Despite recent advances in experimental approaches to identifying transcriptional cis-regulatory modules
(CRMs, " enhancers "), direct empirical discovery of CRMs for all genes in all cell types under the full
range of environmental conditions is likely to remain an elusive goal. Effective, sensitive,
and widely-applicable methods for computational CRM discovery are thus a critically needed complement
to empirical approaches. This is particularly true for CRMs regulating genes involved in less fully
described processes for which lack of knowledge of relevant transcription factor (TF) binding makes
ChIP-based experimental approaches impractical. We are developing a flexible suite of methods for the
identification and characterization of regulatory sequences when beginning with different degrees of
knowledge of the underlying regulatory network.

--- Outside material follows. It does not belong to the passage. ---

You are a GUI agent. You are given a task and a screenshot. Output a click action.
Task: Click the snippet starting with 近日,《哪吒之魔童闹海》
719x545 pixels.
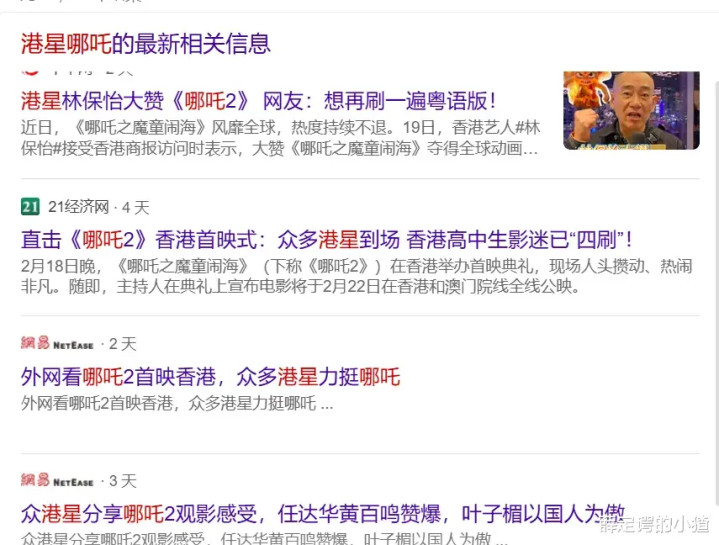tap(280, 138)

Our most successful efforts to date center on " motif blind " in silico CRM discovery methods
that do not depend on knowledge or accurate prediction of TF binding sites and that are effective when
limited knowledge of existing CRMs is available. A sliding genomic window is scored for similarity to a
training set consisting of a small (as few as seven) number of known CRMs that direct a common pattern of
gene expression. Scoring is based on the statistics of short word (k-mer) frequencies under any of several novel measures.
Empirical testing of our predictions using this strategy so far yields a 95% success rate in correctly
identifying sequences with CRM activity in transgenic reporter assays in both Drosophila and mouse (n=20).
We are working to increase the accuracy of our methods with respect to successful prediction of patterns of
regulated gene expression. We are also extending our CRM discovery methods to biomedically and/or agriculturally
important, but experimentally less well-characterized, arthropod species such as Anopheles gambiae,
Nasonia vitripennis, Tribolium castaneum and Apis mellifera.
Overall, our methods represent a flexible, accurate way of identifying regulatory sequences in both insect and
mammalian genomes and provide an important in silico adjunct to and extension of empirical CRM discovery approaches.